** Opening Passage for review block **

What you started to see towards the second half of last year, though,
and certainly into this year,
is more and more custom-purpose AI software suites
returning and actually integrating natural language interfaces where it makes sense
with more traditional software-type controls that are about enabling that particular use case.
You're seeing this a lot, for example, in the visual realm with design software.
where, for example, a startup or a platform's entire purpose is to help someone create the best product shots,
which, for example, a company called Flair AI is doing,
well, because it's such a specific use case, there are a lot of controls in their software
that make more sense for them to give you specific guidance around and interact with, like traditional software,
than to just have a natural language input, as does something like Mid Journey or Dolly 3,
which suggests to me a hybrid future.

** Closing Passage for review block **
** Opening Input data block **

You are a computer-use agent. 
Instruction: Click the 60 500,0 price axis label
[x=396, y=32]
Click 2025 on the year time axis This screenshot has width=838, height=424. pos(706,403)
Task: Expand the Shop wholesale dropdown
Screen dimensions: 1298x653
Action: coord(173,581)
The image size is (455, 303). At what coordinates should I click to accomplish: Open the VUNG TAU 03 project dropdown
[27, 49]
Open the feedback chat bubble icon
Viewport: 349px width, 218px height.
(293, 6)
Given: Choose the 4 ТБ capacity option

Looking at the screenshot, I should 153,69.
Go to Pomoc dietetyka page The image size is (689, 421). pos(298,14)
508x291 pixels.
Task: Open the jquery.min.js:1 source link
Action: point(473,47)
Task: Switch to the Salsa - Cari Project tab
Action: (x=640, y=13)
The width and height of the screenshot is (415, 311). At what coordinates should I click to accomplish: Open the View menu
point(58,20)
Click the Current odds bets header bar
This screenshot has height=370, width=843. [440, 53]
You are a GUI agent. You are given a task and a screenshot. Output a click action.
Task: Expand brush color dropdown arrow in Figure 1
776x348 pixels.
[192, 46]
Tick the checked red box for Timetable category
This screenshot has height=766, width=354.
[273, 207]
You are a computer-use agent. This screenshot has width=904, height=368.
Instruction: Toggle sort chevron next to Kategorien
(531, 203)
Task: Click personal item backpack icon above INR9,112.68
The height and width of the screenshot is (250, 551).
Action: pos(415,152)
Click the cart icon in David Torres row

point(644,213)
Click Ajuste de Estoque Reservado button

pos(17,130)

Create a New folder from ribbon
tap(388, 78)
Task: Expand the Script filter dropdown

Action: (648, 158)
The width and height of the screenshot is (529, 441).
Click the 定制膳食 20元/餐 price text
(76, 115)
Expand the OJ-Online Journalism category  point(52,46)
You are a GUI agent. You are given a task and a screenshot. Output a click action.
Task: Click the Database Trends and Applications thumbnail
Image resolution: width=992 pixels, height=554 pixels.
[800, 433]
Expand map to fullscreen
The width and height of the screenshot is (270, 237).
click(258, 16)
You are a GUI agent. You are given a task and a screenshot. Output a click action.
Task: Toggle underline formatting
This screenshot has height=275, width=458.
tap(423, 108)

** Closing Input data block **

= What is being asked =
Pick up the talk about AI tools that mix natural language input with traditional software controls right after its last line, and keep going for a few more sentences.

= Task response =
Where certain behaviors that are cumbersome, laborious, annoying, inefficient, in their
current smartphone-mediated modality or laptop-mediated modality gets swept up into voice-controlled,
natural language-controlled agent-AI-type experiences. But then other things will still be mediated
by screens, by controls that aren't just about natural language. There will still be software where
it makes, there will still be software where the trade-off to learn complex interactions will be
worth whatever challenge it presents. Whatever the case, it's going to be an exciting and diverse and
dynamic future, and I'll be sharing everything I learn about it with all of you as we go.
For now, though, that is going to do it for today's AI breakdown.
Until next time, peace.